O processo analisado pelo TSE teve origem em uma representação apresentada pela Federação Brasil da Esperança (FE Brasil), formada por PT, PCdoB e PV. A entidade contestou um vídeo exibido na Convenção Nacional do Partido Liberal (PL), realizada em 25 de julho, no Mercado Pago Hall, na Arena Pacaembu, em São Paulo, no estado de São Paulo. Na gravação, uma reprodução digital de Jair Bolsonaro manifestava apoio à candidatura de Flávio Bolsonaro à Presidência da República.
A FE Brasil alegou propaganda eleitoral antecipada, transferência ilícita de capital político e utilização irregular de deepfake. A federação pediu a retirada do material e a aplicação de multa a Flávio Bolsonaro. O relator do processo, ministro Kassio Nunes Marques, considerou que o vídeo havia sido apresentado dentro de uma convenção partidária, evento destinado às deliberações internas da legenda, e destacou a ausência de pedido explícito de voto.
Na avaliação que prevaleceu no julgamento, a transmissão da convenção por uma plataforma digital não transforma automaticamente uma manifestação de apoio político dirigida aos convencionais em propaganda eleitoral antecipada. O TSE determinou que, em situações semelhantes, sejam considerados o conteúdo da mensagem, a linguagem utilizada, os destinatários e o contexto em que a comunicação foi produzida e divulgada. A decisão, portanto, afasta uma interpretação segundo a qual a simples disponibilização de uma convenção na internet seria suficiente para caracterizar propaganda.
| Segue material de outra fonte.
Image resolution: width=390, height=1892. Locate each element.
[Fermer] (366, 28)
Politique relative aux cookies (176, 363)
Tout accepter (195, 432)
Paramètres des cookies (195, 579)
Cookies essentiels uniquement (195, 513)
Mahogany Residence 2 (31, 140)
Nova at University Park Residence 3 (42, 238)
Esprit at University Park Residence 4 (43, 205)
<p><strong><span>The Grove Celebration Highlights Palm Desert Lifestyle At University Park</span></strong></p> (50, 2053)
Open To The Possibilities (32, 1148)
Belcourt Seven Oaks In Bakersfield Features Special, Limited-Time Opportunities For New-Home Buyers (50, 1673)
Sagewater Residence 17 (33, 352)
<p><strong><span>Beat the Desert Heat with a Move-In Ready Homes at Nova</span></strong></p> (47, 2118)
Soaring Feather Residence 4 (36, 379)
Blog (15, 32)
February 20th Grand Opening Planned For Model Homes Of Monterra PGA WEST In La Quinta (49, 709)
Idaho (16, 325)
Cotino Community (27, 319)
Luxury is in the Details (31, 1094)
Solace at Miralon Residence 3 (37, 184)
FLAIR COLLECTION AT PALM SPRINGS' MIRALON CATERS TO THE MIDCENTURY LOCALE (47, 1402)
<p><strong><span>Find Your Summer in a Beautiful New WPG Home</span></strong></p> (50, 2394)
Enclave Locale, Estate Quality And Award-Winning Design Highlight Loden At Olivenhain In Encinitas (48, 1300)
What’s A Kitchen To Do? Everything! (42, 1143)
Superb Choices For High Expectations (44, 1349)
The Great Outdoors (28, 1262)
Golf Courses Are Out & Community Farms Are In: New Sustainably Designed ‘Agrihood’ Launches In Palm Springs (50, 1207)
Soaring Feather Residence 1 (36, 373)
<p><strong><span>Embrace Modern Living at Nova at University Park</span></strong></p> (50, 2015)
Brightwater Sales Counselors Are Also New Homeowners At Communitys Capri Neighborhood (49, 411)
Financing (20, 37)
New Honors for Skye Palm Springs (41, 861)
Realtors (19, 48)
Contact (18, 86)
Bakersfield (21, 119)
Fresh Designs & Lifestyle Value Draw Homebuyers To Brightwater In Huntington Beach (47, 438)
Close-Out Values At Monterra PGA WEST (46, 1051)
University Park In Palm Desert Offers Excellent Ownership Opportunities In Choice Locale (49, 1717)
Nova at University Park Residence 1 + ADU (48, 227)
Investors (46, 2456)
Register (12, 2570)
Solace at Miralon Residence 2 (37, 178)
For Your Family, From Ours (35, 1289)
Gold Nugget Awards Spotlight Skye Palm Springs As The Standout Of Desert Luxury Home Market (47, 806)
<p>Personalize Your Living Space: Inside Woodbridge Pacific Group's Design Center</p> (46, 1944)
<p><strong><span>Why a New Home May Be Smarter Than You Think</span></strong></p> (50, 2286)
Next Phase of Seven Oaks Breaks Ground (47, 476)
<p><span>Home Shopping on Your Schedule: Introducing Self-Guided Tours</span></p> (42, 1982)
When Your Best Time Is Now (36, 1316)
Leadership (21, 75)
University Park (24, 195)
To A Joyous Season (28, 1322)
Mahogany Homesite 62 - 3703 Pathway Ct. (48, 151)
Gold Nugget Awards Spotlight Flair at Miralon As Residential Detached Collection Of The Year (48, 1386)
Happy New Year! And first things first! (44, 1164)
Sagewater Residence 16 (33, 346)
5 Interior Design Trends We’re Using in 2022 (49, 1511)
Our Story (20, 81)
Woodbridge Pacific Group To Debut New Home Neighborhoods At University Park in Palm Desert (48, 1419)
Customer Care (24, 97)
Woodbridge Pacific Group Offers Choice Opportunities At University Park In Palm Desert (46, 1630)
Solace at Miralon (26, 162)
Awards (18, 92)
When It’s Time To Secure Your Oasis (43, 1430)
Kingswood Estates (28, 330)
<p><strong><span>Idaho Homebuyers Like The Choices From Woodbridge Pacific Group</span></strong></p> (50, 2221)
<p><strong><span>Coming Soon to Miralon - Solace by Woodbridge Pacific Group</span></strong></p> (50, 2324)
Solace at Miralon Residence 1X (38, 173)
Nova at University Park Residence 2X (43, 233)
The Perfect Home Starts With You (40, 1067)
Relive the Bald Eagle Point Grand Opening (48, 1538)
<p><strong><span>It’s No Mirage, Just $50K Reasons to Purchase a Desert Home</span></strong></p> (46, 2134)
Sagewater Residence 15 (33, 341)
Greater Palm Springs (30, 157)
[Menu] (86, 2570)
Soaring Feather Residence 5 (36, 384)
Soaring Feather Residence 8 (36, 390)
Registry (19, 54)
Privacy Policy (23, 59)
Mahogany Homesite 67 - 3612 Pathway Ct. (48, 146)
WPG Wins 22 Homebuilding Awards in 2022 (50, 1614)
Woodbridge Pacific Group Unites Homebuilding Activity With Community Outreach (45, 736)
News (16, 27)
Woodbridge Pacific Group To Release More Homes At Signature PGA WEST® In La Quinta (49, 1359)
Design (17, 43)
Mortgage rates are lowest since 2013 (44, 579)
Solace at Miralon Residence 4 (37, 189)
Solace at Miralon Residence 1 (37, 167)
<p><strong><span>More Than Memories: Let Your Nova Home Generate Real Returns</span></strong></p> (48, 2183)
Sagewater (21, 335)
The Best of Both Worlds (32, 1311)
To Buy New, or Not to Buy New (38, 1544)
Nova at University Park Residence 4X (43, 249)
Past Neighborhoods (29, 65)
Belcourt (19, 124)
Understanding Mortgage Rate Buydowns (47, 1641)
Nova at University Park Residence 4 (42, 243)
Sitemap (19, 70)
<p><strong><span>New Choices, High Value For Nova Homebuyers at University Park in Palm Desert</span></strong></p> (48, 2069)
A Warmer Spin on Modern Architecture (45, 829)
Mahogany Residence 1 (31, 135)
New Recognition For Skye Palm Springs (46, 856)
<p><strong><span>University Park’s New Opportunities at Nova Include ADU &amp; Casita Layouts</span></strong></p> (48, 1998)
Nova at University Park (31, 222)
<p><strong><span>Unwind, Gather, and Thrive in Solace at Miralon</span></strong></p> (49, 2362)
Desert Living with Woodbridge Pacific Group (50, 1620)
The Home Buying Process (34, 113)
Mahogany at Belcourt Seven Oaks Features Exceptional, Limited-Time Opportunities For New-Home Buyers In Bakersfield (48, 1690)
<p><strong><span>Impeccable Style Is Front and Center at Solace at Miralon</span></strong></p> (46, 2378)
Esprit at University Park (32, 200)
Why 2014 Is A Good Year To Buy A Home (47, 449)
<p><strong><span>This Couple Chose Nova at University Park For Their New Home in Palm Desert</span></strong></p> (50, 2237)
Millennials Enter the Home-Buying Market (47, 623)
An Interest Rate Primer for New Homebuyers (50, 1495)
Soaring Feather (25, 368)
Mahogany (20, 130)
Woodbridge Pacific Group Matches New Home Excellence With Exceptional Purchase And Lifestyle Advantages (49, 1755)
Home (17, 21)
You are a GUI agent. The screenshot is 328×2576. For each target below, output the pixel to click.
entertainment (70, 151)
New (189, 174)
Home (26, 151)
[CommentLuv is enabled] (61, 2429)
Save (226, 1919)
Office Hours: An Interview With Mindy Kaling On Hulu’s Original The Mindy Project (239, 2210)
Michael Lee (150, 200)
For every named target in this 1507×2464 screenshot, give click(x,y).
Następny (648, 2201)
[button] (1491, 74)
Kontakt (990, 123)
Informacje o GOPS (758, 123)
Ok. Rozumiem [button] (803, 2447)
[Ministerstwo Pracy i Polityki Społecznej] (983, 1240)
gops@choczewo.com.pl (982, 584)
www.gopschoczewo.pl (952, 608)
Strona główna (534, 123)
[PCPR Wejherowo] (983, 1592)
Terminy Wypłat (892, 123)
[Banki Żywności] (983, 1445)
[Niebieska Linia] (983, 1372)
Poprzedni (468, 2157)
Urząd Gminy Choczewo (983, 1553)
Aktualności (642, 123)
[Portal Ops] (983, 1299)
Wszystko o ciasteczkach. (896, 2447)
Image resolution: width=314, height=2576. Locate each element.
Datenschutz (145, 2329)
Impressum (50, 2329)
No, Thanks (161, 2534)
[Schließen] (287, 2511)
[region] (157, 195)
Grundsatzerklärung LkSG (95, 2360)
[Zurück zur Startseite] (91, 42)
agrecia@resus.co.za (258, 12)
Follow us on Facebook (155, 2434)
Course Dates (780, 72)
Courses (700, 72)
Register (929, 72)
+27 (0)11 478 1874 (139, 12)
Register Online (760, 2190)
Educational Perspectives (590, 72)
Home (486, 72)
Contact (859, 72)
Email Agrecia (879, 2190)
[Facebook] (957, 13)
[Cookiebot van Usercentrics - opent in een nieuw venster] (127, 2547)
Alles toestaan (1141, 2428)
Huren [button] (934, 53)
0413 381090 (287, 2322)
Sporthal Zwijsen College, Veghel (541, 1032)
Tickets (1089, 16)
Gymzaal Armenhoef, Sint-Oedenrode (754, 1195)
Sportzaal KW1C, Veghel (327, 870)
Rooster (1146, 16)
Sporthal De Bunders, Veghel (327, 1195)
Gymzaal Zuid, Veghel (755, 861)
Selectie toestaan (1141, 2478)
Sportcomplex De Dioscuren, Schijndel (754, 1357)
A diferença entre apoio político e pedido de voto também ganhou destaque no voto de Nunes Marques. Segundo o entendimento apresentado no julgamento, manifestações de apoio podem ocorrer durante o processo de definição e apresentação de candidaturas, especialmente quando dirigidas a filiados, dirigentes e convencionais. Já uma comunicação antecipada destinada aos cidadãos na condição de eleitores e voltada à obtenção de votos pode receber enquadramento diferente, conforme suas características e circunstâncias.
A decisão estabelece uma referência importante para as Eleições 2026 porque separa a existência do deepfake de sua consequência eleitoral. O TSE reconheceu uma definição para conteúdos sintéticos realistas, mas não estabeleceu que todo deepfake seja automaticamente uma infração eleitoral. Ao mesmo tempo, a decisão não representa uma autorização geral para o uso desse tipo de tecnologia. O julgamento deixa claro que o contexto da comunicação será decisivo para determinar quando um conteúdo produzido por inteligência artificial ultrapassa o campo do apoio político e passa a ser tratado como propaganda eleitoral.